## WORKING DATA
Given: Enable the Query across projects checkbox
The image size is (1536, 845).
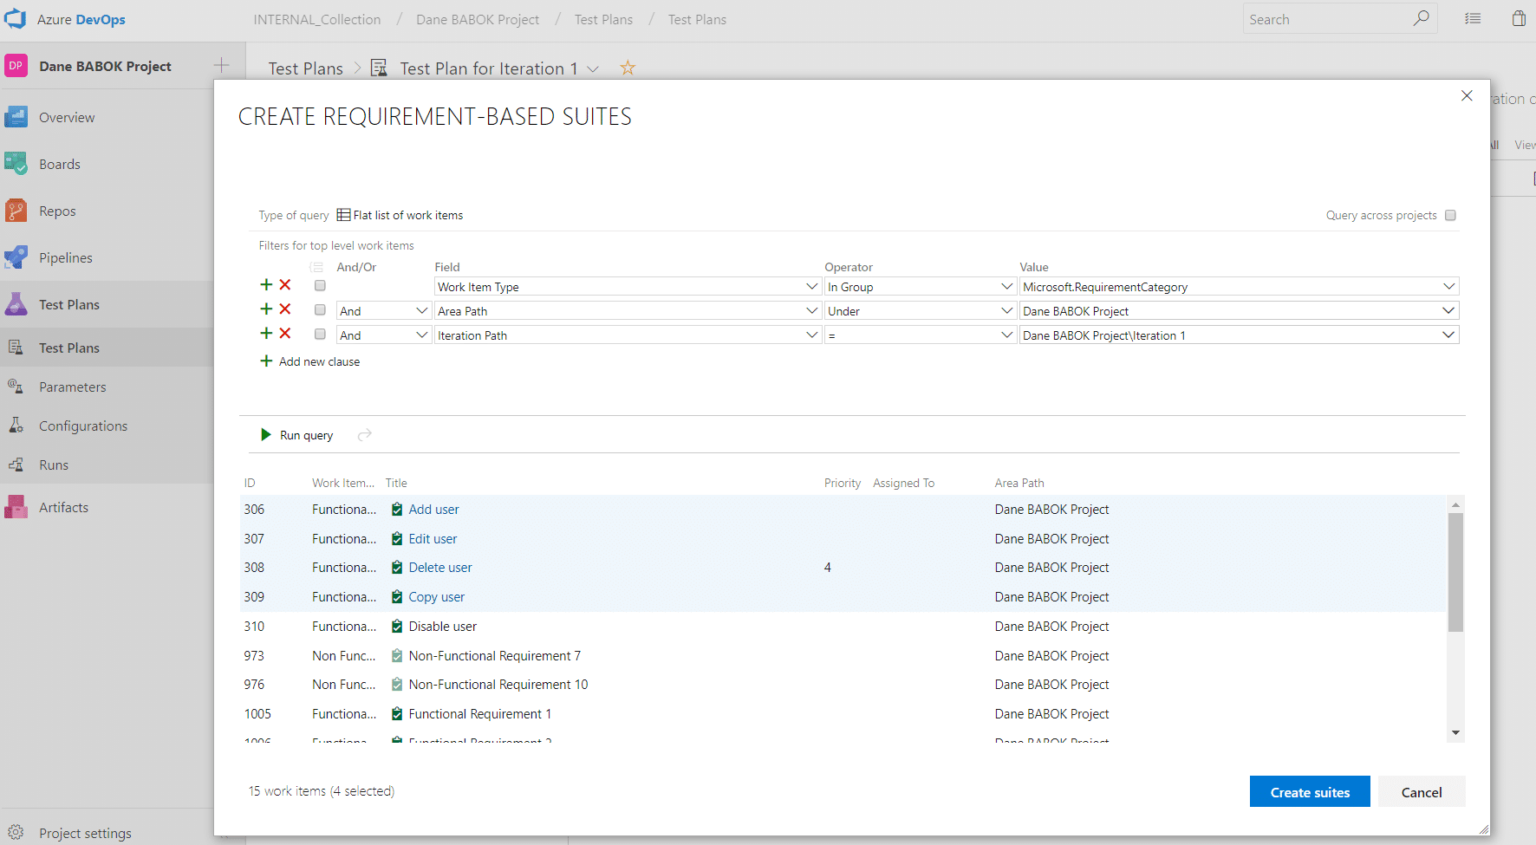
* * *
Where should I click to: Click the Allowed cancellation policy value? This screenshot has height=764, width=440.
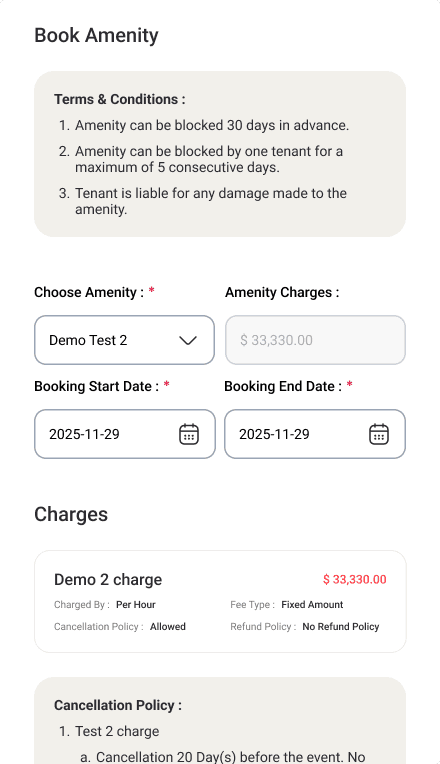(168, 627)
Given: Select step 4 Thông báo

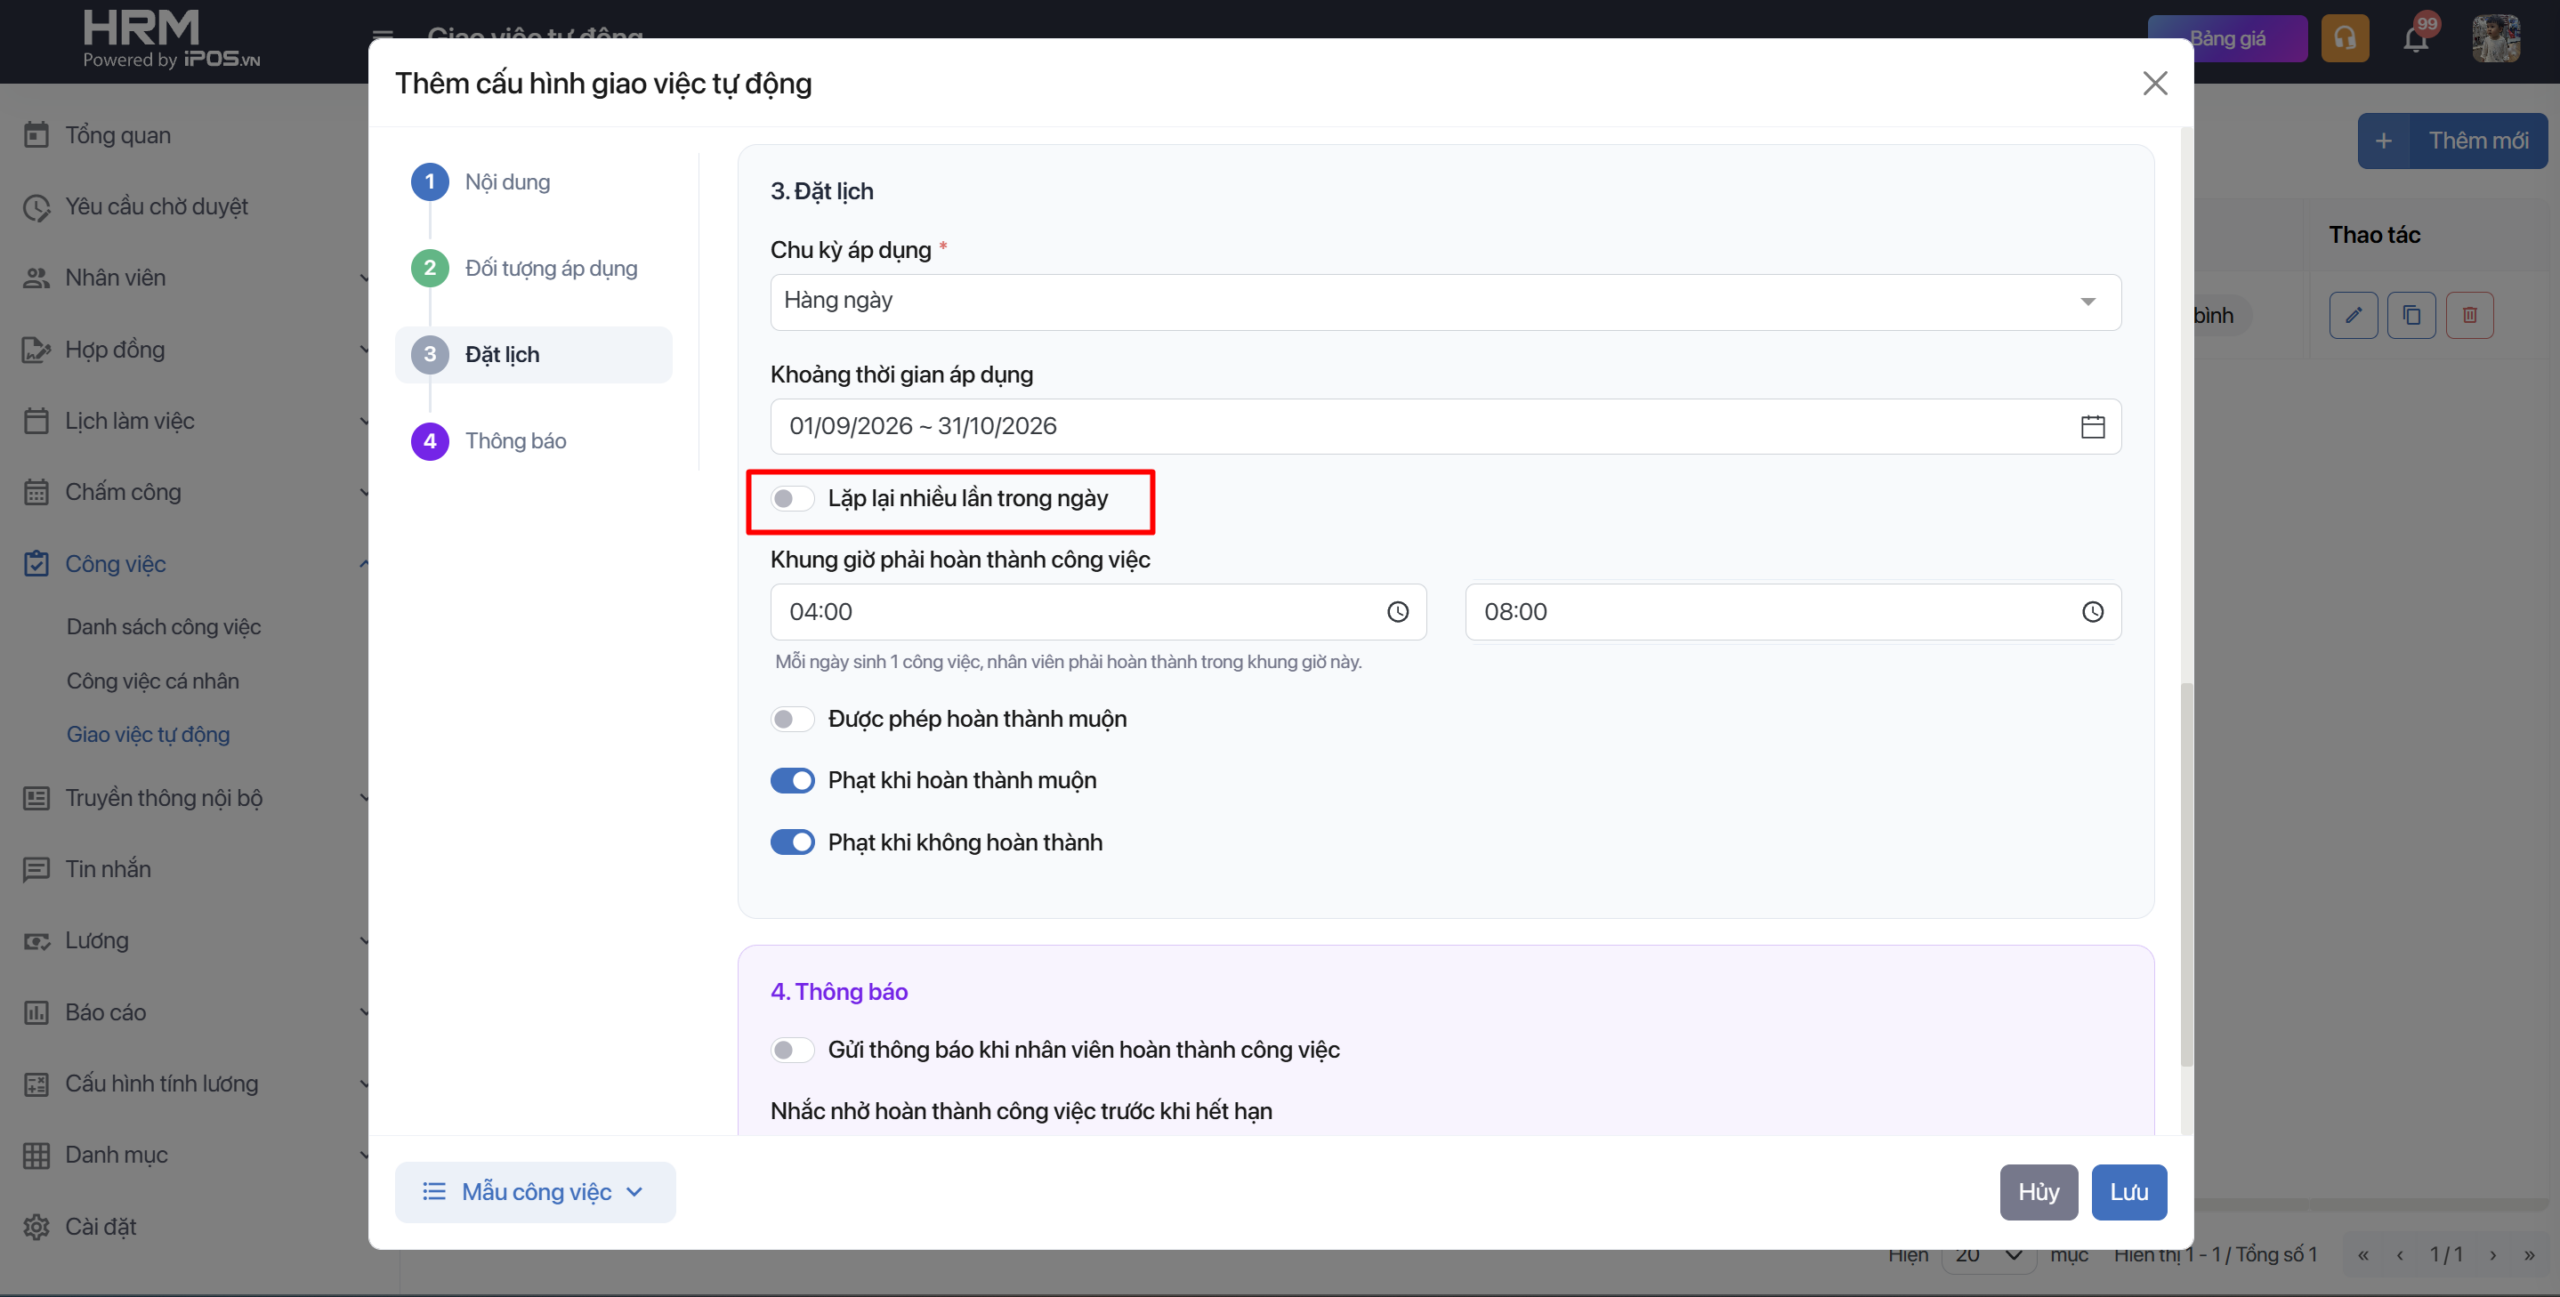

## ASSIGNED TASK
Go line by line through the records above and copy each one containing "Given".

## EXERCISE RESULT
Given: Enable the Query across projects checkbox
Given: Select step 4 Thông báo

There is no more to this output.